Aim: Revise the records from their first line through the line containing "pyautogui.click(x=246, y=171)", replacing "screenshot" with "image" and leaving everything else in those lines unchanged.

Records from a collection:
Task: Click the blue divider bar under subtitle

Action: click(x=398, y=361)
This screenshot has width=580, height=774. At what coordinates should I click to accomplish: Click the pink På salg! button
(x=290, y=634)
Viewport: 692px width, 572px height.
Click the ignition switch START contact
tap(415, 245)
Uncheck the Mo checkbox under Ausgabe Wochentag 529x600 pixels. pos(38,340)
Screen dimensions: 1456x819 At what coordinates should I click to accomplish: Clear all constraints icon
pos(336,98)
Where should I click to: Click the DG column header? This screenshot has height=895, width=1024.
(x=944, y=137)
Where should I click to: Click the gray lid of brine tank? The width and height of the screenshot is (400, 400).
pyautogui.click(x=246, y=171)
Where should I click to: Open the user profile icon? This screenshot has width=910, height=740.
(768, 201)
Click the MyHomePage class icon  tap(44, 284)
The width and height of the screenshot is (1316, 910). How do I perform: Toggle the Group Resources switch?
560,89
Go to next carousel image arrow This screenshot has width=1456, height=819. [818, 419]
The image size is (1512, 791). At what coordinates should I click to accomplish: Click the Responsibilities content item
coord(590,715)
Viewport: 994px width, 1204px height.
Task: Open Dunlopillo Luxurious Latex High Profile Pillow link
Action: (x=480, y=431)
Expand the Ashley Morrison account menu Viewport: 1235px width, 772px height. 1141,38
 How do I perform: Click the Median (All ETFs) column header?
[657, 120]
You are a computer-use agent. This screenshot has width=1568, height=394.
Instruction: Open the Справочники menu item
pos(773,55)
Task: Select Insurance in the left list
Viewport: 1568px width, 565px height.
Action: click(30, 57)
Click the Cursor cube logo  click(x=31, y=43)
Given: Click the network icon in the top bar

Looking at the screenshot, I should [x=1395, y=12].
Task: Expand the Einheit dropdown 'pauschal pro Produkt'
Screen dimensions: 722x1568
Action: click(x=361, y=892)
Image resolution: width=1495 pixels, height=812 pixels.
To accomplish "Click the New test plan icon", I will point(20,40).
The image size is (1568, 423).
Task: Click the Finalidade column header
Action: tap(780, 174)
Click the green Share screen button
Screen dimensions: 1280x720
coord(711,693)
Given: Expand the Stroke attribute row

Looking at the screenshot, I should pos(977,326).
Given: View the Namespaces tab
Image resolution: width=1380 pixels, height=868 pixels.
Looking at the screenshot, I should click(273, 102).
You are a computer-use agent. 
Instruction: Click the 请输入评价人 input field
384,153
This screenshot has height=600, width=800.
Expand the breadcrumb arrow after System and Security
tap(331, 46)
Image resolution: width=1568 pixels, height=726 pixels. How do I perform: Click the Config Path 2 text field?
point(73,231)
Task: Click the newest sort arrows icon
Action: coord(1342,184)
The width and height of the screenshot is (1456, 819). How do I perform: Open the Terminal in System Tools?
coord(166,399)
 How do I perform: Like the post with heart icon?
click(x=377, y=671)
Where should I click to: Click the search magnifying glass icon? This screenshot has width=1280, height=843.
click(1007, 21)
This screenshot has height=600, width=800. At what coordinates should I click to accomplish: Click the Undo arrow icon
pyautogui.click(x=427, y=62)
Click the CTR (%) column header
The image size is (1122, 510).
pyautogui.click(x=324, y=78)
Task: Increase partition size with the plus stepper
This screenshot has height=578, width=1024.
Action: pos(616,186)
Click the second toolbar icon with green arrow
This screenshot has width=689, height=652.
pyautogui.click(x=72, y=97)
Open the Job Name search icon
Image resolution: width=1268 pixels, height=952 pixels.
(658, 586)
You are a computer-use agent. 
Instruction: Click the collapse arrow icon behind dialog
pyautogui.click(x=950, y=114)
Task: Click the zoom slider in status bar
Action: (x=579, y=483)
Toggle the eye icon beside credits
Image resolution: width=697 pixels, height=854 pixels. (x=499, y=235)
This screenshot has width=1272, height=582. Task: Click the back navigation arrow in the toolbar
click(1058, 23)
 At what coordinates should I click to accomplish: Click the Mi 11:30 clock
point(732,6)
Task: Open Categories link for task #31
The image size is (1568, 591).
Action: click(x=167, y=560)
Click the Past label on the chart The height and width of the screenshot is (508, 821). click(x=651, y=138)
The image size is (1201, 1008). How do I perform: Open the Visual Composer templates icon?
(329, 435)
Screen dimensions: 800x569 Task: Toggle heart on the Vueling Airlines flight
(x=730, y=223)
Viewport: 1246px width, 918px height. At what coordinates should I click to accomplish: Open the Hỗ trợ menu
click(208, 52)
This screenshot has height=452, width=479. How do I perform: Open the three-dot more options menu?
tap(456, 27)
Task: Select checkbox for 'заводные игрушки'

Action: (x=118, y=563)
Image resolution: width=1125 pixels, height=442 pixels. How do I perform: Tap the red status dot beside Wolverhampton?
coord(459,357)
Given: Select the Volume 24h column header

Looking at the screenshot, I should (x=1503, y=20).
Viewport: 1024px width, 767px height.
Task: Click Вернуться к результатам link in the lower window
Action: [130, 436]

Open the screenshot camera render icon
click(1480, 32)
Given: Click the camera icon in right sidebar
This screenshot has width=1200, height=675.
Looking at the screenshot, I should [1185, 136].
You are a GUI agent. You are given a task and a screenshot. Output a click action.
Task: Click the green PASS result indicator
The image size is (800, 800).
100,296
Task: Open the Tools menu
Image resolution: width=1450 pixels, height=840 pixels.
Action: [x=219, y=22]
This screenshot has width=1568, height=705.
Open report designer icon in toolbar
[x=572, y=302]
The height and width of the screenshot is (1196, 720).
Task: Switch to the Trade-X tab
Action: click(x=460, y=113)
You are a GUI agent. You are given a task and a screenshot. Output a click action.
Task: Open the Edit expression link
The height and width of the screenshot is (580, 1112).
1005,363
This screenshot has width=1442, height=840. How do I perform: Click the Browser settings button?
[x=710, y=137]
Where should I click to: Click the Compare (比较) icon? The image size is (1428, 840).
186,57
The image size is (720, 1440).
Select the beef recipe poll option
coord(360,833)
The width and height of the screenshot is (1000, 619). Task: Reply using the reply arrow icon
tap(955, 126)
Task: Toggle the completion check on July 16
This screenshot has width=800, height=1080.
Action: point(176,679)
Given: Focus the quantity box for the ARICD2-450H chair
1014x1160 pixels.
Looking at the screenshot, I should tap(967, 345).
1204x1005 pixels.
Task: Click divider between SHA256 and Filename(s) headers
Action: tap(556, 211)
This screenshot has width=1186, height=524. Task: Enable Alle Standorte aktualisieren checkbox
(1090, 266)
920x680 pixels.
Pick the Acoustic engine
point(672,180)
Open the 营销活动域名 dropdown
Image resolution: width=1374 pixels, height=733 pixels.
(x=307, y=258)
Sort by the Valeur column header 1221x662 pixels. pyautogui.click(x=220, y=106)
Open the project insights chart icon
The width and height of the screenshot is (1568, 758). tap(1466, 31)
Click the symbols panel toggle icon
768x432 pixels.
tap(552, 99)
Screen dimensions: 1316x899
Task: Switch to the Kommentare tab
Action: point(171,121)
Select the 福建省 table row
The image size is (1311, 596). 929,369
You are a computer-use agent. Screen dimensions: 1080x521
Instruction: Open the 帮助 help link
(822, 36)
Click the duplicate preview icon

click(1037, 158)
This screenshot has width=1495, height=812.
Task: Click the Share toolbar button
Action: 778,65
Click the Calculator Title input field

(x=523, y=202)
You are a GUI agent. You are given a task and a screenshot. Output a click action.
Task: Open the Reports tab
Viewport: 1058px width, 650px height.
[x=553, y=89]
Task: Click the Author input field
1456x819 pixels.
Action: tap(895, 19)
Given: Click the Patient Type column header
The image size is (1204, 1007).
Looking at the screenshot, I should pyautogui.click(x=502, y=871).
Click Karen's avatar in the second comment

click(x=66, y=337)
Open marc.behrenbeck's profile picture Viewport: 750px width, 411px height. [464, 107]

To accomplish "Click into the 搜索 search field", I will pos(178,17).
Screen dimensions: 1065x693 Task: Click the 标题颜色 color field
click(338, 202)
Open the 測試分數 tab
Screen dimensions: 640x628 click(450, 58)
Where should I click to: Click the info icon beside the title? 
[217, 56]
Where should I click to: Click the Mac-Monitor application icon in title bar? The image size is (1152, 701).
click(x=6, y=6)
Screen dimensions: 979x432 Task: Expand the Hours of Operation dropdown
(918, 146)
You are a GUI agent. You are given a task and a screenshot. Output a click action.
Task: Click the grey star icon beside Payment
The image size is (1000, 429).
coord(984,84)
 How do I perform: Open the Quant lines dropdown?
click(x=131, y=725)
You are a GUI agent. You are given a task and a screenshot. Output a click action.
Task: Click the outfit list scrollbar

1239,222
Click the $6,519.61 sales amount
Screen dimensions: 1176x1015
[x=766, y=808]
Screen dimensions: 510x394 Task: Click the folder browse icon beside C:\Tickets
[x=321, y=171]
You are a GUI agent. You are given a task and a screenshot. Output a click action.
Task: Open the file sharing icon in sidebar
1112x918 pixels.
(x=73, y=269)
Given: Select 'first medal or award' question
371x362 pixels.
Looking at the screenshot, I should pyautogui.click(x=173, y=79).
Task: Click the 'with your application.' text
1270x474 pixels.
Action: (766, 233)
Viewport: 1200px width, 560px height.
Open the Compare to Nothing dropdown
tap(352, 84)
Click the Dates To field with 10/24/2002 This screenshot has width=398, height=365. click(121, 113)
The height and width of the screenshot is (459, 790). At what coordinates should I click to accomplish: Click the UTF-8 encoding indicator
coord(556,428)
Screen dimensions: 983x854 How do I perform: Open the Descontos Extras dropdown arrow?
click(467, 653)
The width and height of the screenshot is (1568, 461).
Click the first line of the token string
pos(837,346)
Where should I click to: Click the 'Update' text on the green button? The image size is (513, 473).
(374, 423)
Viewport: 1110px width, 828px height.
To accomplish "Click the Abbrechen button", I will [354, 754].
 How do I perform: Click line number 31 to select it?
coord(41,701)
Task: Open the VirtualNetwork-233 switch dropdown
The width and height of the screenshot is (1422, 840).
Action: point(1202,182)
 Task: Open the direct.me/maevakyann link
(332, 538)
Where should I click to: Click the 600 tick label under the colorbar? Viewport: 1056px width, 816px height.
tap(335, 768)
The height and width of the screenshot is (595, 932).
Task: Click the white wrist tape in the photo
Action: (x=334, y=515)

Task solution:
Task: Click the blue divider bar under subtitle

Action: click(x=398, y=361)
This image has width=580, height=774. At what coordinates should I click to accomplish: Click the pink På salg! button
(x=290, y=634)
Viewport: 692px width, 572px height.
Click the ignition switch START contact
tap(415, 245)
Uncheck the Mo checkbox under Ausgabe Wochentag 529x600 pixels. pos(38,340)
Screen dimensions: 1456x819 At what coordinates should I click to accomplish: Clear all constraints icon
pos(336,98)
Where should I click to: Click the DG column header? This image has height=895, width=1024.
(x=944, y=137)
Where should I click to: Click the gray lid of brine tank? The width and height of the image is (400, 400).
pyautogui.click(x=246, y=171)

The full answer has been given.